▶ [Goal of the exercise] Find the line with "Click the Montant amount field" in the records below. Output exactly from there until after the line with "Where should I click to: Click", without pictures.

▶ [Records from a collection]
-------

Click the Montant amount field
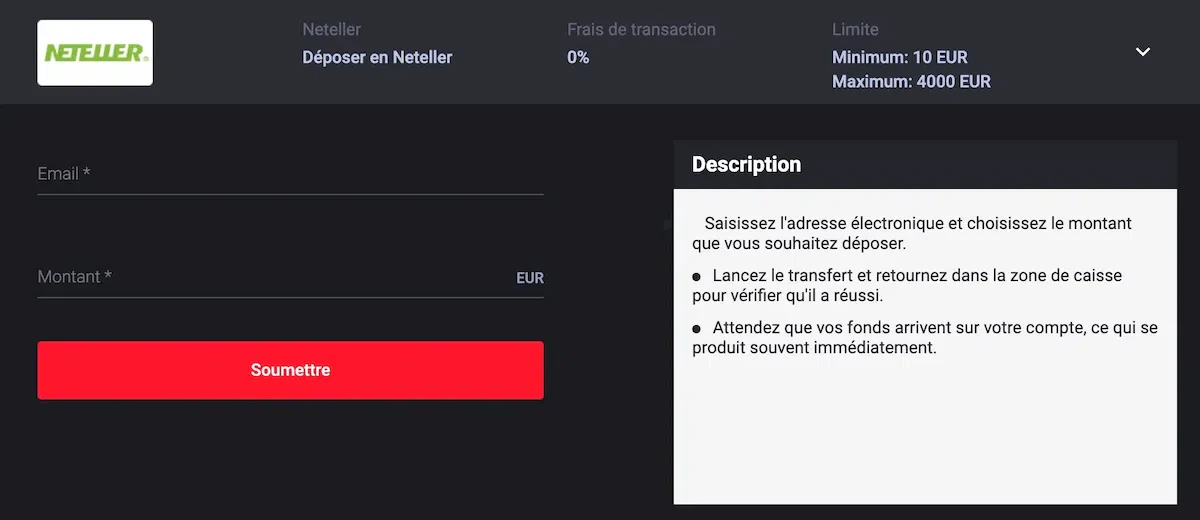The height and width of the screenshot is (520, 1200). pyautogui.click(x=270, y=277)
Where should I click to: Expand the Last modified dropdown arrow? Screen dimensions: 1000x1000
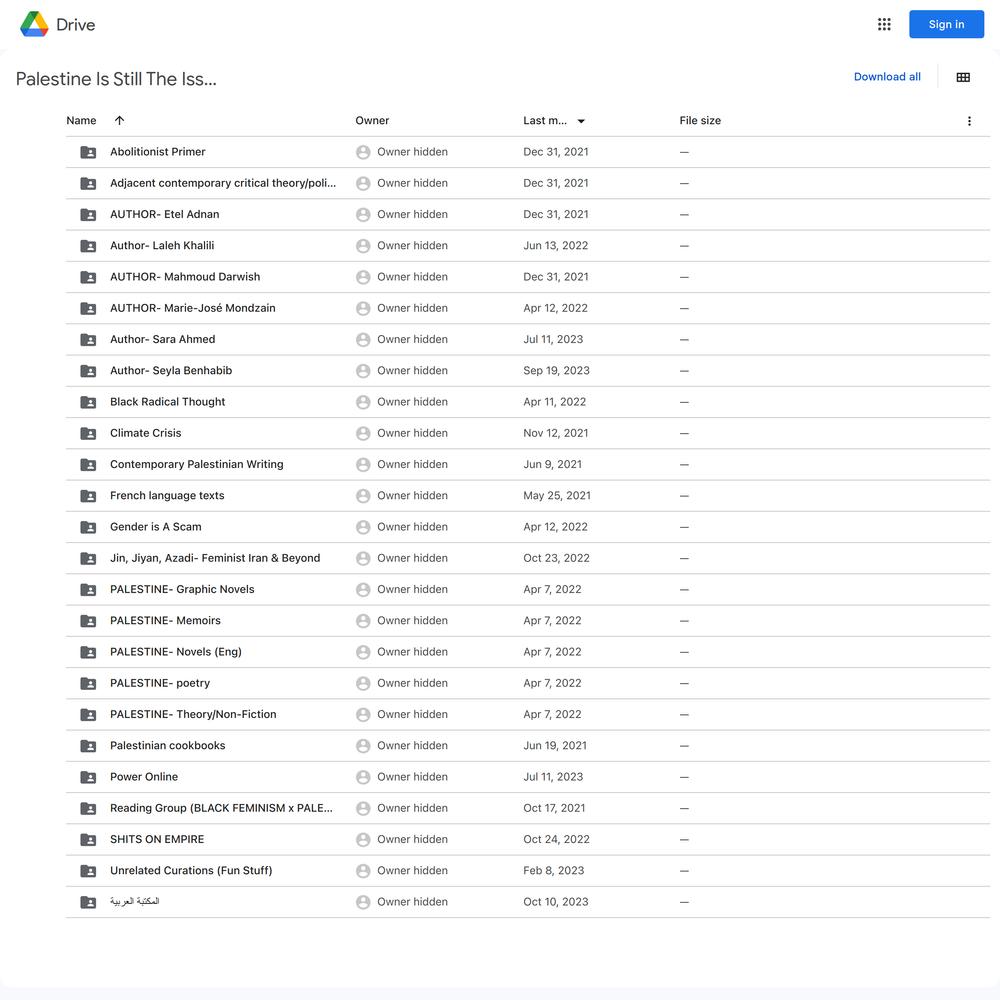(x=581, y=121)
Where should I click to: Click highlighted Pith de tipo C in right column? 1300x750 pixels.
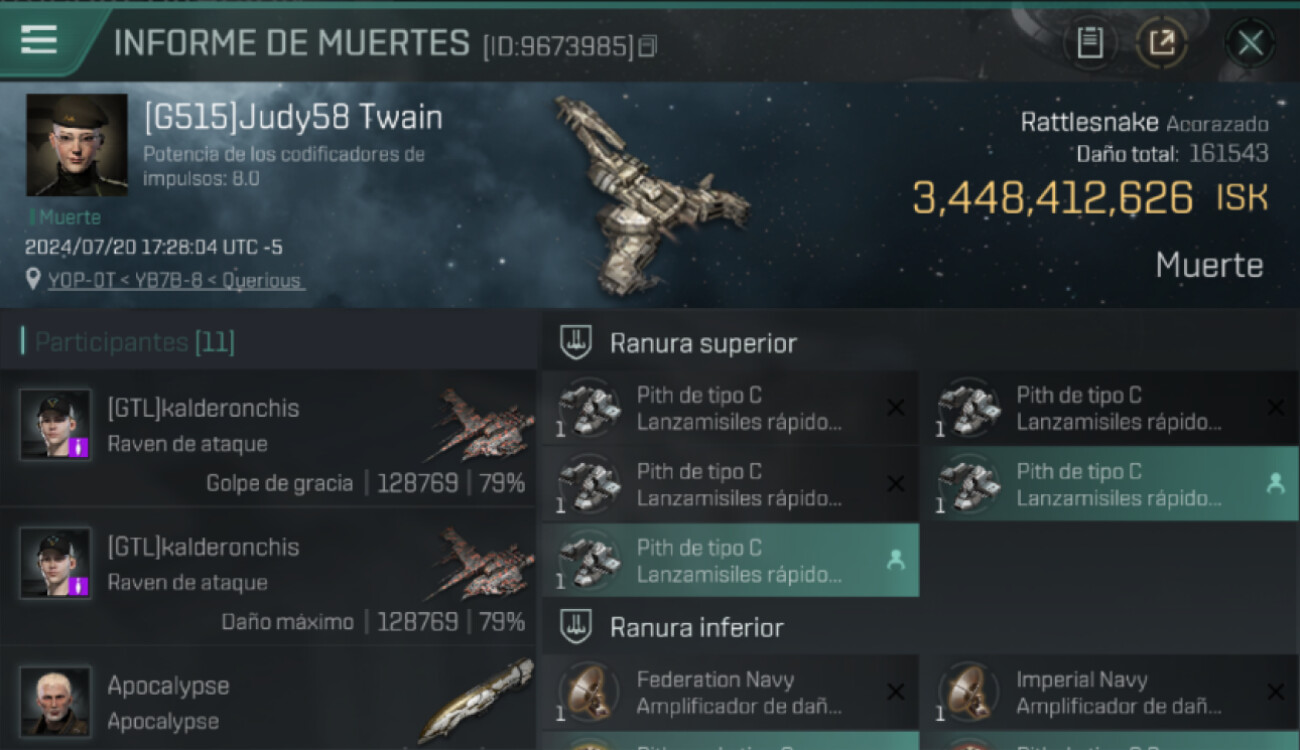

-------

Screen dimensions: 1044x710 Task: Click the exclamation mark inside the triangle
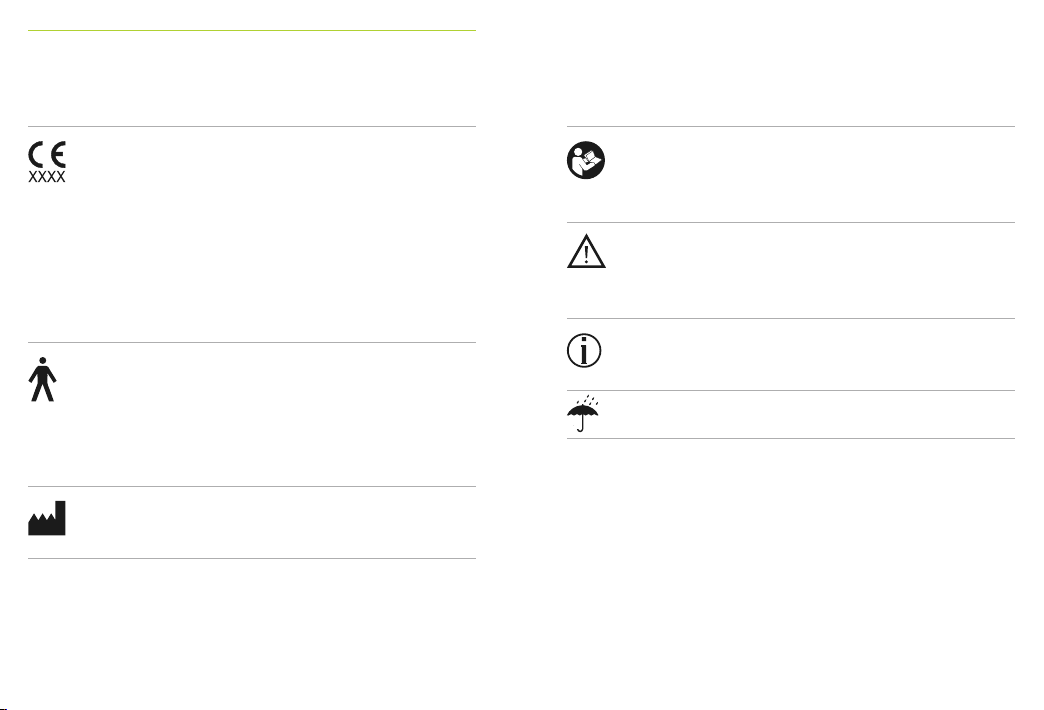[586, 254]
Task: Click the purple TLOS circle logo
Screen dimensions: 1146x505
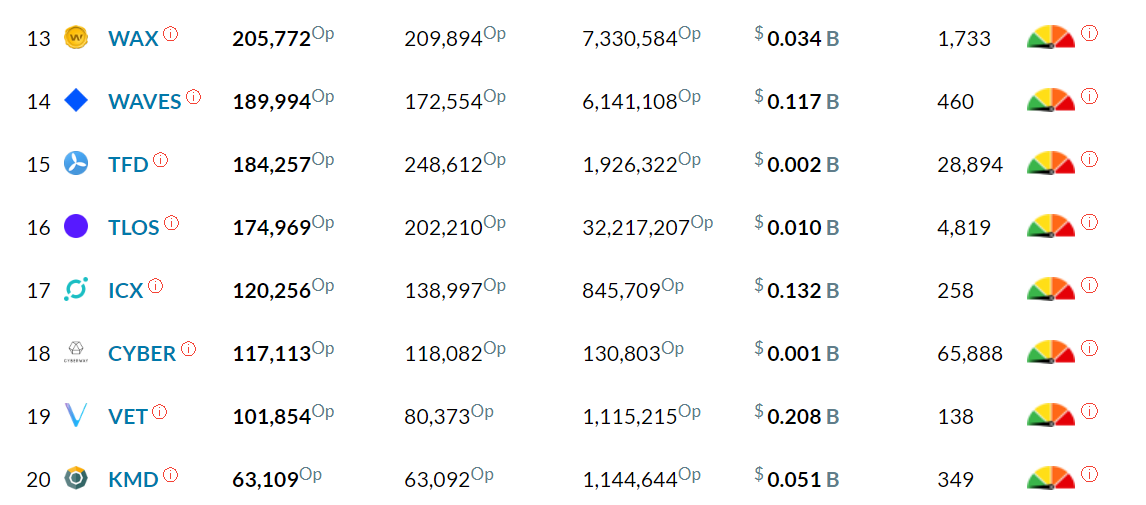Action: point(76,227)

-------

▶ [Result for this exercise]
Click the Montant amount field
The height and width of the screenshot is (520, 1200). pyautogui.click(x=270, y=277)
Where should I click to: Expand the Last modified dropdown arrow? Screen dimensions: 1000x1000
(x=581, y=121)
Where should I click to: Click highlighted Pith de tipo C in right column? 1300x750 pixels.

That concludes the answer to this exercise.